(SUPPLIED DATA)
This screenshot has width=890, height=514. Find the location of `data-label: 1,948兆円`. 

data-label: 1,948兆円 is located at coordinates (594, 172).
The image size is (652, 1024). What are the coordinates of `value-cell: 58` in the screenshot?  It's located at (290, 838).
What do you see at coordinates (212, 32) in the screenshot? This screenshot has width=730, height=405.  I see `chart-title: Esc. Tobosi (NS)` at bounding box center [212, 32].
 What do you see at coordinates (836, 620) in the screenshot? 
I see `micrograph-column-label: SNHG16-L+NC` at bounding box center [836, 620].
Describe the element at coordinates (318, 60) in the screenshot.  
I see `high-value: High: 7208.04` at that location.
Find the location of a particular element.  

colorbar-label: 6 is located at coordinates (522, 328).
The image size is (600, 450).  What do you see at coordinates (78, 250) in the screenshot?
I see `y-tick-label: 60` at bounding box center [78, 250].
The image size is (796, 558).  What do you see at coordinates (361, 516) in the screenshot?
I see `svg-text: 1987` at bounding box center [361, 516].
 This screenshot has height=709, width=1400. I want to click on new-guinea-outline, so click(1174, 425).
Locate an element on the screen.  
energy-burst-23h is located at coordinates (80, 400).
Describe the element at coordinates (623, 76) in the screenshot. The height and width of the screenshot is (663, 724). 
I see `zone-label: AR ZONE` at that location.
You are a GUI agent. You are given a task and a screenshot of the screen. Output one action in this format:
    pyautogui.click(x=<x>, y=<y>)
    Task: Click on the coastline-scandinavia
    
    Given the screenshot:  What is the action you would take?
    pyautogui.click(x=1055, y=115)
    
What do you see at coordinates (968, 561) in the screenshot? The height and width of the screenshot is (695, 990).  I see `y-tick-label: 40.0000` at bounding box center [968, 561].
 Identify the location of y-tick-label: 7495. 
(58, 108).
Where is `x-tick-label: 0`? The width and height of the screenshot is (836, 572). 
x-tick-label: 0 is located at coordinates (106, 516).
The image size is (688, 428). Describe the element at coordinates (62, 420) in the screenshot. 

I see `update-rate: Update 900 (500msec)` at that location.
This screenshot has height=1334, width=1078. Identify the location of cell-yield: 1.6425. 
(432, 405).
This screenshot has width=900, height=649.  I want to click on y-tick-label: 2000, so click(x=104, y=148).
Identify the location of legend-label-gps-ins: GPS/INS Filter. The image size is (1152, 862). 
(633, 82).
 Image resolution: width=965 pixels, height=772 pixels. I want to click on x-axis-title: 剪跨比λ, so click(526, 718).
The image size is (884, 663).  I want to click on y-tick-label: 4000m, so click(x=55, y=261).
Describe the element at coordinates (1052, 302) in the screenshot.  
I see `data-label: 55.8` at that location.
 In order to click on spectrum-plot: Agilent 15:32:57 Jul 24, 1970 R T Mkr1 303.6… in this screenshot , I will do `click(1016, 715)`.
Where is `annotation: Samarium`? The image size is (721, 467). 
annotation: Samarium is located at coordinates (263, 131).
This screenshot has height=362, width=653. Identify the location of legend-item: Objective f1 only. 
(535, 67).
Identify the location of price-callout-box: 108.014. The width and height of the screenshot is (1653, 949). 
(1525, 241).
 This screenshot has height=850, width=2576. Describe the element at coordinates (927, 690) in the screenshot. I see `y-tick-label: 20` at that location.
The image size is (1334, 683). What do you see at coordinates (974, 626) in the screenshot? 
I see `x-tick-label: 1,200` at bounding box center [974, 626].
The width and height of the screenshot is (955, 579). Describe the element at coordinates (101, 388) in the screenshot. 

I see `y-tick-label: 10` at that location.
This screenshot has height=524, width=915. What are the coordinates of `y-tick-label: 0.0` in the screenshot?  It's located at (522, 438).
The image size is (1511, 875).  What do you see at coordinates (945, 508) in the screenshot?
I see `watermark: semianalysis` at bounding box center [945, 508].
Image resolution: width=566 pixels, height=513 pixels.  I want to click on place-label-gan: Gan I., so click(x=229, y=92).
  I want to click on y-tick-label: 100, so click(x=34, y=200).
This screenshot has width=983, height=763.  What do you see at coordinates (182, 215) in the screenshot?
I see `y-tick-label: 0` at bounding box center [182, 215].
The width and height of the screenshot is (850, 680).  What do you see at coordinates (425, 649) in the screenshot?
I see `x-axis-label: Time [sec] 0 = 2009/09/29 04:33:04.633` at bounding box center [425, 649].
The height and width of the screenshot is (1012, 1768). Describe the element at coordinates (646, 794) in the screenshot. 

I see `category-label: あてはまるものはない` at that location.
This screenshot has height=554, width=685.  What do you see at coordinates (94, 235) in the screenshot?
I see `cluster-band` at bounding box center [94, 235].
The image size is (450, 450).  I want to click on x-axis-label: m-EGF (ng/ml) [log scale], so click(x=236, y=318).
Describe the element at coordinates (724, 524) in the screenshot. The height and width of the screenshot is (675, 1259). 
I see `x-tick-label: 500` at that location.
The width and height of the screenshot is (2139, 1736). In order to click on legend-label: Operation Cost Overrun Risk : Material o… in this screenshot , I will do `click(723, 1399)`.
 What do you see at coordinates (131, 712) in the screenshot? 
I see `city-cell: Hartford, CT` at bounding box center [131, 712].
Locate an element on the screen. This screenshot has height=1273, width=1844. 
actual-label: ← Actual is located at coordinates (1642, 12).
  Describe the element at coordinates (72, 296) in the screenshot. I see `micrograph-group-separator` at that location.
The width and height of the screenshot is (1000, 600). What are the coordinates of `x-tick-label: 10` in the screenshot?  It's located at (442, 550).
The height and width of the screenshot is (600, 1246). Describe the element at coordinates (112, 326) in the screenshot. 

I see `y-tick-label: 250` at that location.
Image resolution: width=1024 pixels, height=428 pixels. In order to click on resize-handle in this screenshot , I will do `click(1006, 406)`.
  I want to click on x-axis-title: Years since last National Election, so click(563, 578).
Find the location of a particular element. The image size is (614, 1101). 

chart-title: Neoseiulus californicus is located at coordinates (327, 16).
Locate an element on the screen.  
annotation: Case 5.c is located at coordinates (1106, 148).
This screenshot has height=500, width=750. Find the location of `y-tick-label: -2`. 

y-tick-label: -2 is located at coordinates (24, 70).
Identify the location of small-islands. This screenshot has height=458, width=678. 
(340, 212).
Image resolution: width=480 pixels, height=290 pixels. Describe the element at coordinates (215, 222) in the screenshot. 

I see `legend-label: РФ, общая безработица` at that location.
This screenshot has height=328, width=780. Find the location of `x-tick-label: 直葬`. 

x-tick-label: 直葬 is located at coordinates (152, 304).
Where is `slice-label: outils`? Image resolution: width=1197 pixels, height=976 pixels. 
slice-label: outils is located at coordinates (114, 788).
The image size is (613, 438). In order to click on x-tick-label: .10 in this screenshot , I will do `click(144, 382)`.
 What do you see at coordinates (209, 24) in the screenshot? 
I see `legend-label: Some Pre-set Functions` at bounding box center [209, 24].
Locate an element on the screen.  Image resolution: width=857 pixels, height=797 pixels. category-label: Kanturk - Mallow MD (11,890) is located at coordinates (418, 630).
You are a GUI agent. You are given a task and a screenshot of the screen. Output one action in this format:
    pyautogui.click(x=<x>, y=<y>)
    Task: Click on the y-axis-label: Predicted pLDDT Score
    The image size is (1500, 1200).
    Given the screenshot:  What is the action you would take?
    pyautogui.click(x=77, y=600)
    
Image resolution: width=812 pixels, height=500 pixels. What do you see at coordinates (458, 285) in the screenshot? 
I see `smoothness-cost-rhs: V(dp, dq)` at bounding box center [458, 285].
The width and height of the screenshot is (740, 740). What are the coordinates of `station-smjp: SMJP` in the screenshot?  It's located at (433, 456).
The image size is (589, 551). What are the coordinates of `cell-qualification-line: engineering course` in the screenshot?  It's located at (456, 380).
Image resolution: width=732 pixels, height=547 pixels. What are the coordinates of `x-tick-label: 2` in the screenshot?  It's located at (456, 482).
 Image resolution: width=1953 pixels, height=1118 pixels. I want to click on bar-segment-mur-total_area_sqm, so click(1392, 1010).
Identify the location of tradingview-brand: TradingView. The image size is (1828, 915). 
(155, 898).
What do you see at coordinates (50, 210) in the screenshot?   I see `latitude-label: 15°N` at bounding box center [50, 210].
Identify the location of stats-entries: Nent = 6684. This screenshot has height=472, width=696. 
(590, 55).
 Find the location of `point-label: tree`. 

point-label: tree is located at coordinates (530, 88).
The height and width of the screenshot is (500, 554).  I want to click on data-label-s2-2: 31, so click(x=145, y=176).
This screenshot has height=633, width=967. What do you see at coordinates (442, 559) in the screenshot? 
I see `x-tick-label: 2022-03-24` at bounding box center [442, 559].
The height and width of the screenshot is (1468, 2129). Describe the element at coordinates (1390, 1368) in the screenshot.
(End SUPPLIED DATA)
- **WHAT IS EXPECTED**
Please copy out the lines above exactly, beginning at the line that contains "Identify the location of price-callout-box: 108.014." and stopping after the line that contains "This screenshot has height=524, width=915.".

- **YOUR SOLUTION**
Identify the location of price-callout-box: 108.014. The width and height of the screenshot is (1653, 949). 
(1525, 241).
 This screenshot has height=850, width=2576. Describe the element at coordinates (927, 690) in the screenshot. I see `y-tick-label: 20` at that location.
The image size is (1334, 683). What do you see at coordinates (974, 626) in the screenshot? 
I see `x-tick-label: 1,200` at bounding box center [974, 626].
The width and height of the screenshot is (955, 579). Describe the element at coordinates (101, 388) in the screenshot. 

I see `y-tick-label: 10` at that location.
This screenshot has height=524, width=915. What are the coordinates of `y-tick-label: 0.0` in the screenshot?  It's located at (522, 438).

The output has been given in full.